Домашние слушали, требуя от нее все новых подробностей. Родители изумлялись, ахали и переспрашивали: как, — неужели сам Государь изволил столь благосклонно отметить дебют их дочери? Ее, Матильду, одну среди всех, выделил император, именно ей пожелав прославить русский балет? Все искренне радовались и объясняли неожиданную царскую милость уважением к их заслуженному семейству. Новоиспеченную выпускницу, будущую артистку императорского балета, поздравляли словно именинницу. Уже не в первый раз она рассказывала, как Государь подал ей руку и как потом они шествовали вдвоем на глазах у всех… и как царь усадил ее рядом с собою…

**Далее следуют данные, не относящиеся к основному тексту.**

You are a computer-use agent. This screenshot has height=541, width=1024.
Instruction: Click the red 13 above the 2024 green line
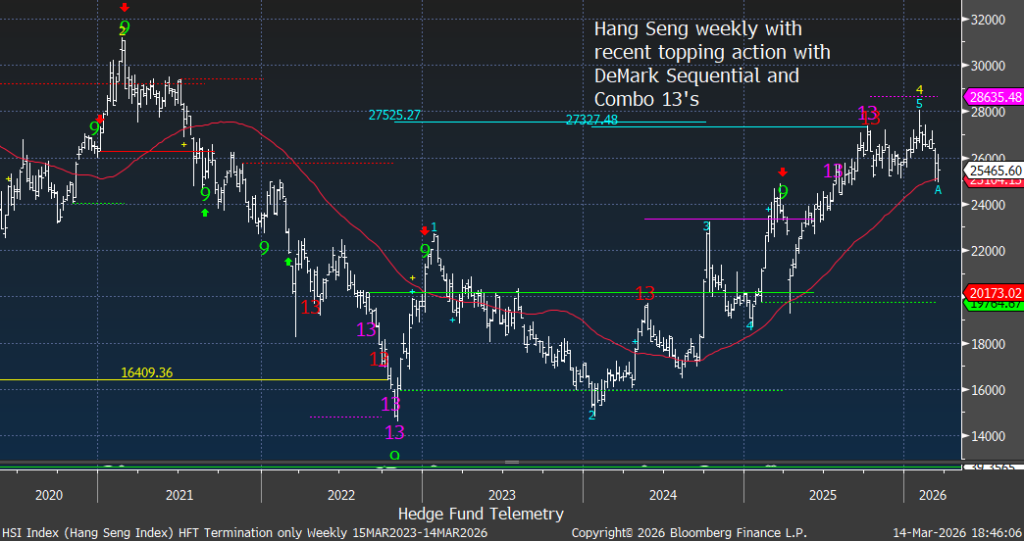point(645,293)
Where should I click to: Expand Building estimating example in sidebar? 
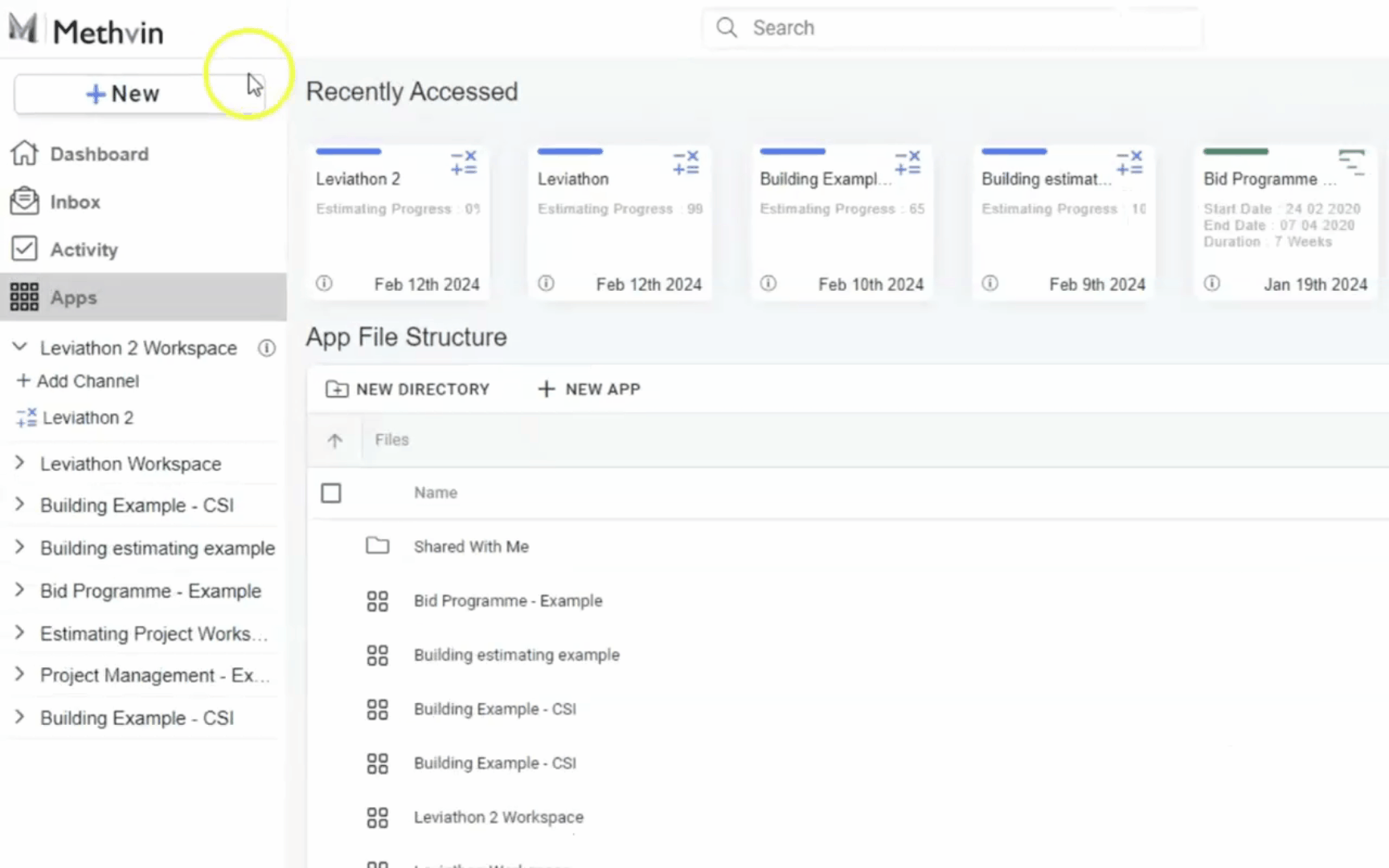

Мать расспрашивала во что была одета Государыня, каков был покрой ее туалета, и какие на ней были украшения. Феликс Иванович, вконец растрогавшись, прослезился, заключил дочь в объятия и требовал высоко нести знамя балетной династии артистов Кшесинских…
Вообще, Малечка заметила, что домашние изрядно потускнели и даже как-то сникли, — словно бы утратили былое значение в сравнении с теми блестящими персонами, которых довелось повидать ей сегодня так близко.
В ту ночь она долго не могла заснуть. Самым подробным образом, как наяву, воображался ей наследник цесаревич. Его веселые синие глаза и выложенные на обшлаг рукава белые пальцы. Она и теперь чувствовала тепло его плеча, видела качавшийся носок ботинка с блестящим медным ободком вокруг ранта… Она уже вела с ним мысленный, веселый и кокетливый разговор. (Ах, как жаль, что не случился он в действительности…) Отчего она держала себя так робко, так неуверенно?
— «Господи, почему я так мало с ним говорила, отчего не постаралась расположить к себе? Отчего не спросила, как понравилась я ему на сцене? Вот бы вернуть те прекрасные минуты… разузнать невзначай, когда и где можно вновь его увидеть», — мучаясь запоздалыми сожалениями, она вертелась на прохладной гладкой простыне. Прикладывала ладони к горящим щекам, к горящим ушам, она вздыхала и улыбалась в темноте. Ей было невдомек, что притягательность молодого человека стократ увеличивалась царским саном, славой, богатством.
— «Ах, что же делать мне теперь? — она в который раз переворачивала и со всех сторон подбивала горячую подушку, — что делать мне с собой, с моей любовью? Нашла я в кого влюбиться, — в принца из сказок, в наследника престола… Но разве смогу я теперь без него жить? Я знаю, что между нами установилась особая нежная связь, — ведь смотрел он на меня ласково, сжимал, прощаясь, руку. Ах, непременно я должна с ним встретиться! нужно все досконально обдумать!»
И стал уже складываться в голове у нее сладкий план…
Она лежала с закрытыми глазами, представляя полутемный аплодирующий зальчик (при этом решительно не помнила она своего выступления, — время, проведенное на сцене, напрочь выпало из памяти). Она вообразила императора, глядевшего на нее с выражением добродушного одобрения. Но синие глаза наследника… — о, забыть их было решительно невозможно!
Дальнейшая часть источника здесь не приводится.